## ABOUT THIS EXERCISE:
Set down the records that follow in full and without changes.
+++
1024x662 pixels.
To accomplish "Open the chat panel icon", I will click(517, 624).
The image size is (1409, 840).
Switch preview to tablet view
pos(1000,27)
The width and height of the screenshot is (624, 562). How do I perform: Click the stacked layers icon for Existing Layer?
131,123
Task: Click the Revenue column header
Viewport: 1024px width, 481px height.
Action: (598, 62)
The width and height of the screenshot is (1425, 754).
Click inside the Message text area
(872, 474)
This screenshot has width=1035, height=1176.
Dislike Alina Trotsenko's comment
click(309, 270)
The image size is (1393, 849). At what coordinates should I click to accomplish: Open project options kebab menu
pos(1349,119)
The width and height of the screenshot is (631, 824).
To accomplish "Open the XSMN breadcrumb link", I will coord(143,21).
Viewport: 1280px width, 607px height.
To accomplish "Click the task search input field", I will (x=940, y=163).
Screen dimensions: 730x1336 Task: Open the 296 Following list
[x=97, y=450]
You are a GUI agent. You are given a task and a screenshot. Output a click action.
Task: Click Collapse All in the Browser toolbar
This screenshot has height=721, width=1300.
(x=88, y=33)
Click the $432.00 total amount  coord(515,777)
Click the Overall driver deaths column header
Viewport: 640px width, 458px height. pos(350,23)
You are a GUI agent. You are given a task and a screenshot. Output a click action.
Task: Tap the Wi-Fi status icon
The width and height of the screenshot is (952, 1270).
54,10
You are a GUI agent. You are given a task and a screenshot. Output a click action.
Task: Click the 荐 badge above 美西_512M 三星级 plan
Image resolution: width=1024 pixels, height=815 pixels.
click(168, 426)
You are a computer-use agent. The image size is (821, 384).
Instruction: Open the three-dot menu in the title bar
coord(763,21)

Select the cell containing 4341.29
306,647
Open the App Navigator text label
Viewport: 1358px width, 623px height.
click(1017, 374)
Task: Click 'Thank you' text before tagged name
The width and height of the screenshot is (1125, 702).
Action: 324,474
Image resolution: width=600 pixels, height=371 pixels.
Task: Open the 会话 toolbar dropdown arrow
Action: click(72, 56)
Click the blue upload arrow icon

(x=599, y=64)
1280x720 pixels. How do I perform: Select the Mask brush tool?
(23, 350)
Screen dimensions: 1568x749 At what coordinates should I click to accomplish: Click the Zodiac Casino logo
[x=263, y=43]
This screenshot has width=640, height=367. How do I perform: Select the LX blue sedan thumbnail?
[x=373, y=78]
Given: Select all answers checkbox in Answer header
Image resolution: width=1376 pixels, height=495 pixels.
+++
## SOLUTION FOR THIS PROBLEM:
1024x662 pixels.
To accomplish "Open the chat panel icon", I will click(517, 624).
The image size is (1409, 840).
Switch preview to tablet view
pos(1000,27)
The width and height of the screenshot is (624, 562). How do I perform: Click the stacked layers icon for Existing Layer?
131,123
Task: Click the Revenue column header
Viewport: 1024px width, 481px height.
Action: (598, 62)
The width and height of the screenshot is (1425, 754).
Click inside the Message text area
(872, 474)
This screenshot has width=1035, height=1176.
Dislike Alina Trotsenko's comment
click(309, 270)
The image size is (1393, 849). At what coordinates should I click to accomplish: Open project options kebab menu
pos(1349,119)
The width and height of the screenshot is (631, 824).
To accomplish "Open the XSMN breadcrumb link", I will coord(143,21).
Viewport: 1280px width, 607px height.
To accomplish "Click the task search input field", I will (x=940, y=163).
Screen dimensions: 730x1336 Task: Open the 296 Following list
[x=97, y=450]
You are a GUI agent. You are given a task and a screenshot. Output a click action.
Task: Click Collapse All in the Browser toolbar
This screenshot has height=721, width=1300.
(x=88, y=33)
Click the $432.00 total amount  coord(515,777)
Click the Overall driver deaths column header
Viewport: 640px width, 458px height. pos(350,23)
You are a GUI agent. You are given a task and a screenshot. Output a click action.
Task: Tap the Wi-Fi status icon
The width and height of the screenshot is (952, 1270).
54,10
You are a GUI agent. You are given a task and a screenshot. Output a click action.
Task: Click the 荐 badge above 美西_512M 三星级 plan
Image resolution: width=1024 pixels, height=815 pixels.
click(168, 426)
You are a computer-use agent. The image size is (821, 384).
Instruction: Open the three-dot menu in the title bar
coord(763,21)

Select the cell containing 4341.29
306,647
Open the App Navigator text label
Viewport: 1358px width, 623px height.
click(1017, 374)
Task: Click 'Thank you' text before tagged name
The width and height of the screenshot is (1125, 702).
Action: 324,474
Image resolution: width=600 pixels, height=371 pixels.
Task: Open the 会话 toolbar dropdown arrow
Action: click(72, 56)
Click the blue upload arrow icon

(x=599, y=64)
1280x720 pixels. How do I perform: Select the Mask brush tool?
(23, 350)
Screen dimensions: 1568x749 At what coordinates should I click to accomplish: Click the Zodiac Casino logo
[x=263, y=43]
This screenshot has width=640, height=367. How do I perform: Select the LX blue sedan thumbnail?
[x=373, y=78]
Given: Select all answers checkbox in Answer header
Image resolution: width=1376 pixels, height=495 pixels.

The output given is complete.